Global Health Press
Unconventional design approach shows promise for new herpes vaccine

Unconventional design approach shows promise for new herpes vaccine

herpesHerpes is one of the most common sexually transmitted diseases, affecting close to 500 million people worldwide, yet an effective vaccine against the pernicious virus has eluded scientists for decades.

However, Howard Hughes Medical Institute (HHMI) researchers at Albert Einstein College of Medicine have now designed a new vaccine that was able to prevent both the active and latent infection stages of herpes simplex virus type 2 (HSV-2).

“Developing a herpes vaccine is one of the holy grails of infectious disease research,” said William Jacobs Jr., Ph.D., HHMI investigator at Einstein and co-senior author on the study. “We decided to take an approach that runs counter to most of the tactics used by other scientists—and we seem to have cracked the code.”

Traditional approaches to HSV-2 vaccine design went with the assumption that the vaccine must stimulate the body to produce neutralizing antibodies, especially against the viral surface protein called glycoprotein D (gD-2), which HSV-2 uses to enter the host cell. Unfortunately, this methodology has not yielded a vaccine that has been able to prevent herpes infections within humans.

“This suggests we’ve been stimulating production of the wrong type of antibodies,” stated co-senior author Betsy Herold, M.D., Harold and Muriel Block Chair in pediatrics at Einstein.

The Einstein team was determined to take a different approach when designing their live HSV-2 vaccine. They decided to delete gD-2 from the virus’ genome. This had the effect of incapacitating the virus, making it unable to infect cells or cause disease. The researchers also hypothesized that the gD-2 deletion would stimulate the host immune system to produce different and more efficacious antibodies.

“We had a hunch that gD-2 might be masking other viral antigens, and that by removing this dominant protein we would expose those previously masked antigens to the immune system,” explained Dr. Jacobs.

Dr. Jacobs and his colleagues found that mice immunized with their newly generated vaccine provided complete protection from subsequent challenges with wild-type HSV-2, either intravaginally or through the skin. Furthermore, the researchers were unable to detect any latent HSV-2 virus at the challenge site in the immunized mice.

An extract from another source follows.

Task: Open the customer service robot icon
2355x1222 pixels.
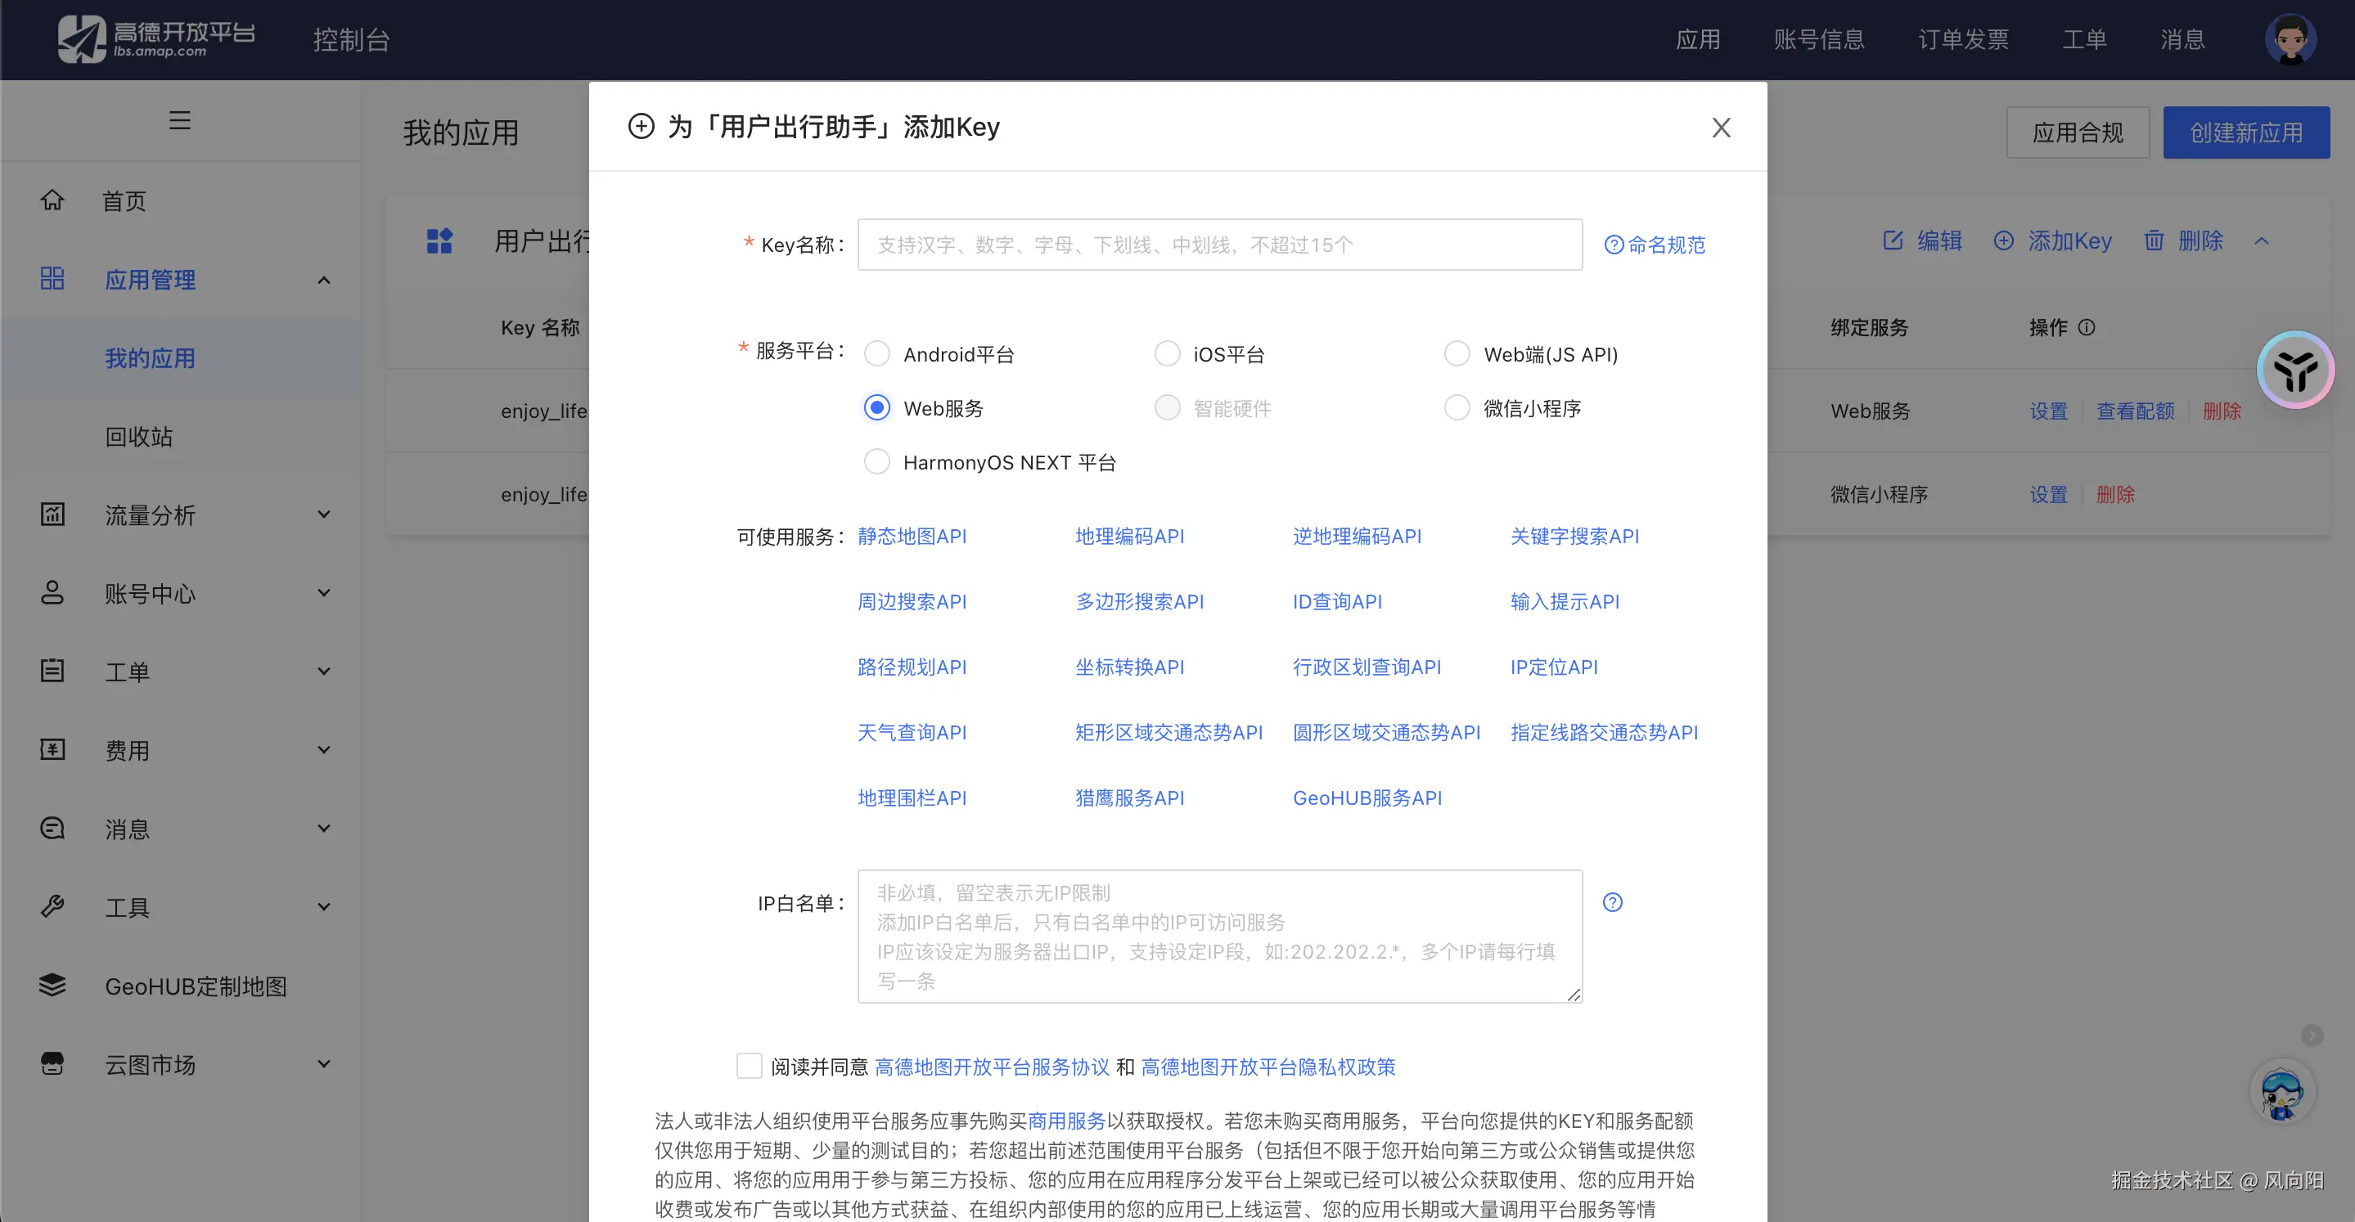Action: 2282,1092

“Our findings challenge the existing dogma that says an effective herpes vaccine must stimulate neutralizing antibodies against gD-2,” said Dr. Jacobs. “It’s almost as if the virus evolved gD-2 specifically to hide the other antigens. gD-2 turns out to be a Trojan horse that misleads the immune system.”

The results from this study will be released on March 10 online in eLife through an article entitled “Herpes simplex type 2 virus deleted in glycoprotein D protects against vaginal, skin and neural disease”.

Because vaccine safety is a prevailing concern to public health, the Einstein team calculated the amount of wild-type virus that would be required to kill a mouse and then challenged mice lacking an immune system with the vaccine at 1,000 times the calculated lethal wild-type dose. Not only did the mice survive, none of them developed any signs of herpes.

The Einstein researchers are hopeful that their novel design will spawn new vaccine development for other viral infections where an effective vaccine is desperately needed.

“Genital herpes infections can not only be serious in and of themselves, but they also play a major role in fueling the HIV epidemic,” explained Dr. Herold. “People infected with HSV-2 are more likely to acquire and to transmit HIV—which further underscores the need to develop a safe and effective herpes vaccine.”